Despite this apparent progress, the 1970s saw a surge of banking deposits in the country from almost nothing to US$50bn. This surge involved dictators such as Augusto Pinochet, the American-sponsored dictator of Chile whose military government used torture, murder, and deception to first overthrow the previous socialist government and then impose the neoliberal economic policies of the ‘Chicago Boys’, as led by the Chicago University academic, Milton Freidman.

When Noriega, the commander of Panama’s defense forces, came to power in 1983, he effectively nationalised the money-laundering business and gave control of the country to drug cartels. He supported U.S. foreign policy, and was on the CIA’s payroll until his opposition to the Americans’ efforts to overthrow of Nicuragua’s leftist government. This was a contributing reason for the U.S. invasion of Panama in 1989, which helped returned control to the U.S. ahead of the scheduled handover of the Canal Region.

Panama has been built on dirty money and dirty deals. Even the IMF regards it has one of the most at-risk countries for money laundering, as it follows just 1 of its 40 recommendations for combating money laundering and terror financing. This was from a report made in February 2014.

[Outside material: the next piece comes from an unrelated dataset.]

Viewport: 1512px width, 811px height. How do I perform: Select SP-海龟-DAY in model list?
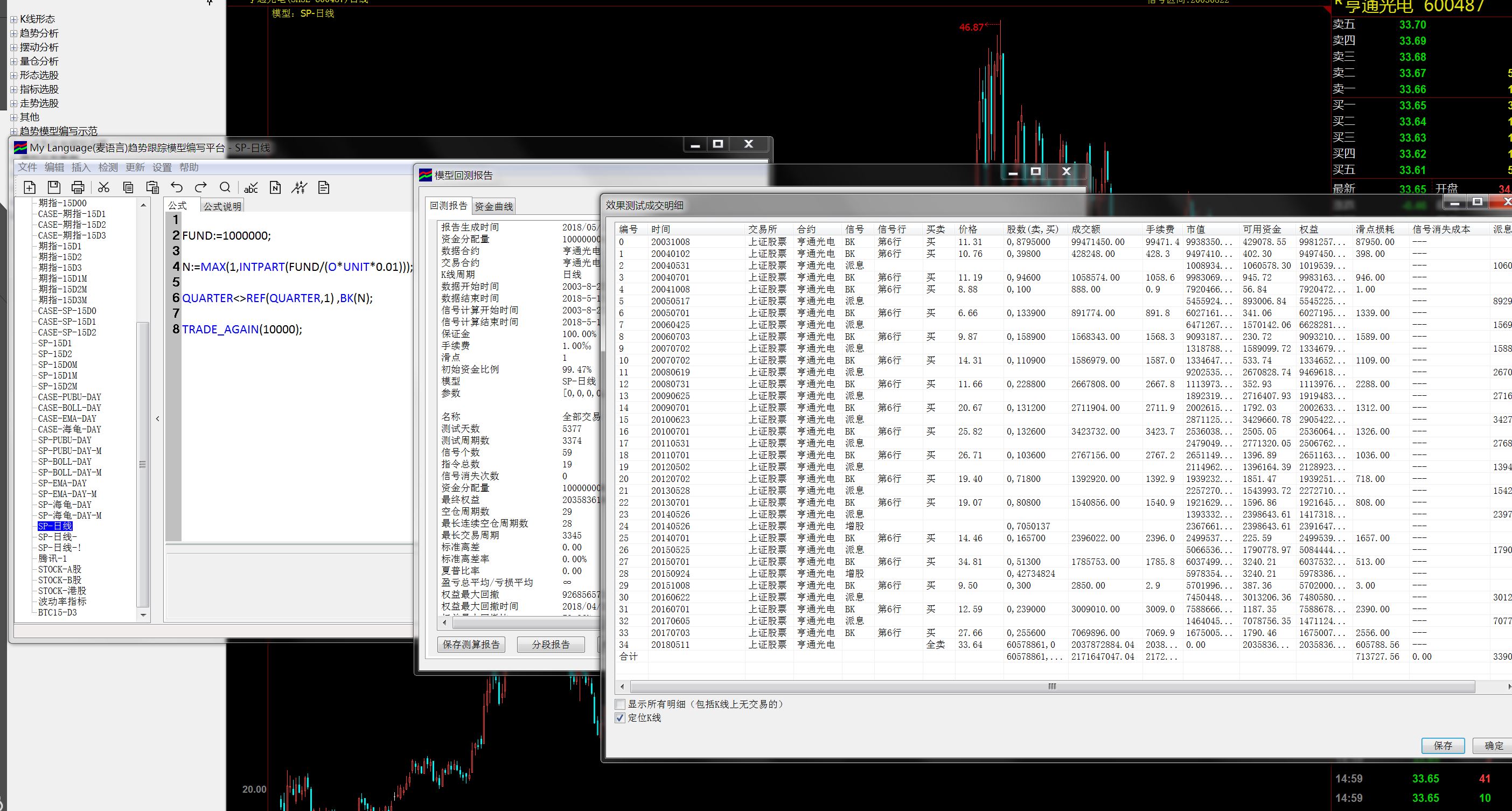[x=65, y=505]
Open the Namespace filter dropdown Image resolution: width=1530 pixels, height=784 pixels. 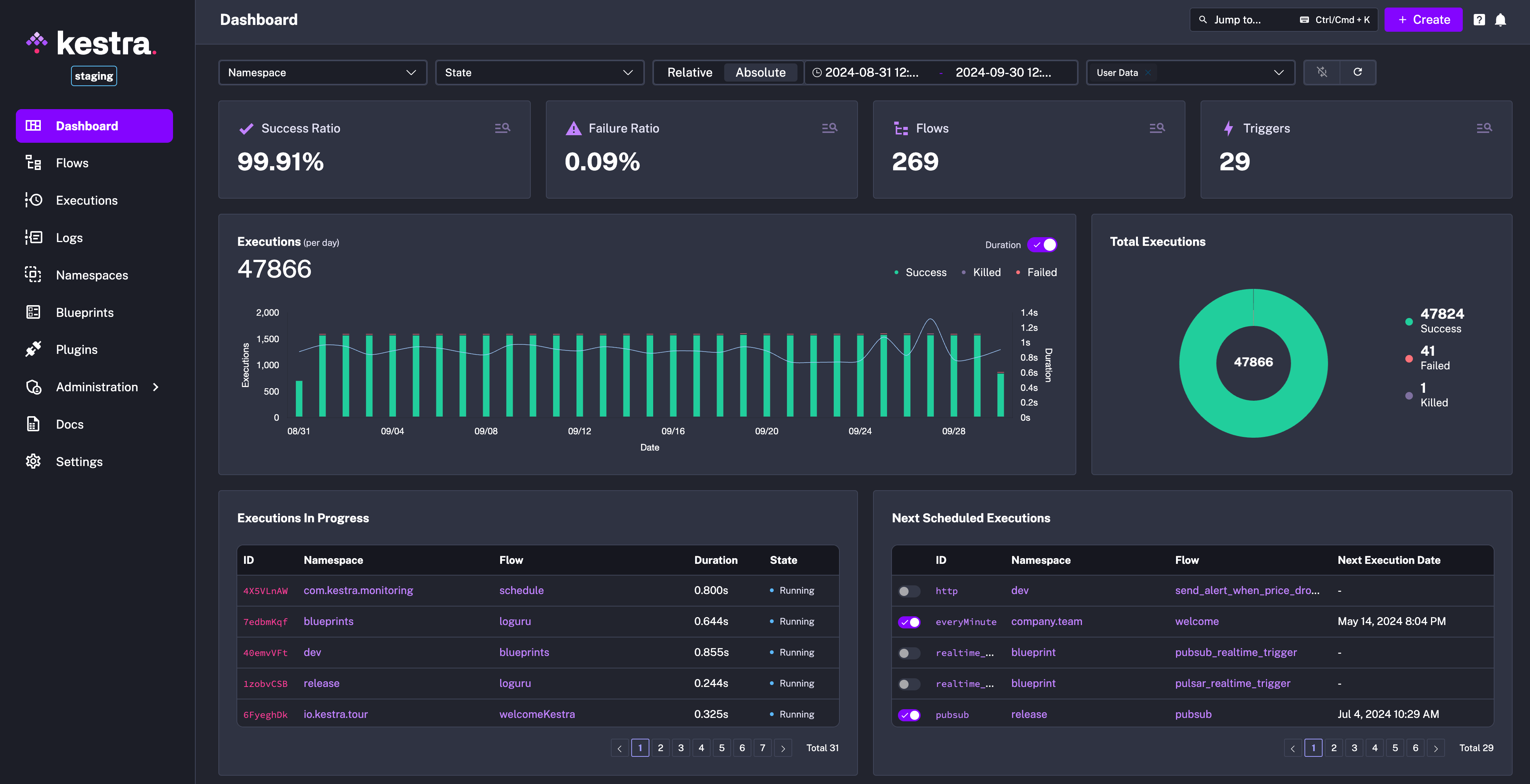[322, 73]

But this is not an organic leak. In September 2015, the New York Times reported that Vladimir Putin’s closest circle had been using the Panama structure. Yes, these papers make confirmation, but it remains that the media and governments have known about this for years.

Despite the BBC’s efforts to focus public attention on the Russian link mentioned above, the Independent reported that half of the 300,000 firms listed as clients to the company were registered in UK-administered tax havens. Nicholas Shaxson describes the City of London as at the heart of a world wide web of tax havens that stretches as far as Hong Kong. It is all linked, he claims. And the City of London, and the UK government that struggles to regulate the historically illusive Square Mile, is at the heart of the global web.

Despite the scale of the extent of US and UK involvement in Panama and tax havens more widely, there appears to be only a handful of western names in the documents (so far). For now, the papers have protected much of the western elite, claims prominent anti-corruption blogger, Craig Murray.

But, crucially, we must realise that this is not merely an investigation into the lives of the rich and famous. In the most moderate of senses, there are serious costs to the taxpayer: estimates of lost revenue vary, but often fall between £25bn to £45bn.

At a grander level, this issue is about the locking up of power within a small economic and political elite. It is widely recognised that, throughout history, this distribution of power is one of the major factors for societies making bad decisions. Put simply, we cannot solve the issues we face today without tackling this double standard of law observed in Panama and other locations across the world.

Tax havens are not natural. They are designed and created by those who are acting on behalf of corporate and criminal interests. They are not a necessary defining feature of our globalised world; they are not a necessary component of a capitalist system.